> _The request_:
Turn the material below into a Markdown table with the columns Row and Line, one row per line, skipping any blank lines.

══ Data for the task

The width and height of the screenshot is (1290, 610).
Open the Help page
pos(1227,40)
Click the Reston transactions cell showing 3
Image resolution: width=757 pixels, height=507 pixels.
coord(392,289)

════

> _Worked answer_:
| Row | Line |
|---|---|
| 1 | The width and height of the screenshot is (1290, 610). |
| 2 | Open the Help page |
| 3 | pos(1227,40) |
| 4 | Click the Reston transactions cell showing 3 |
| 5 | Image resolution: width=757 pixels, height=507 pixels. |
| 6 | coord(392,289) |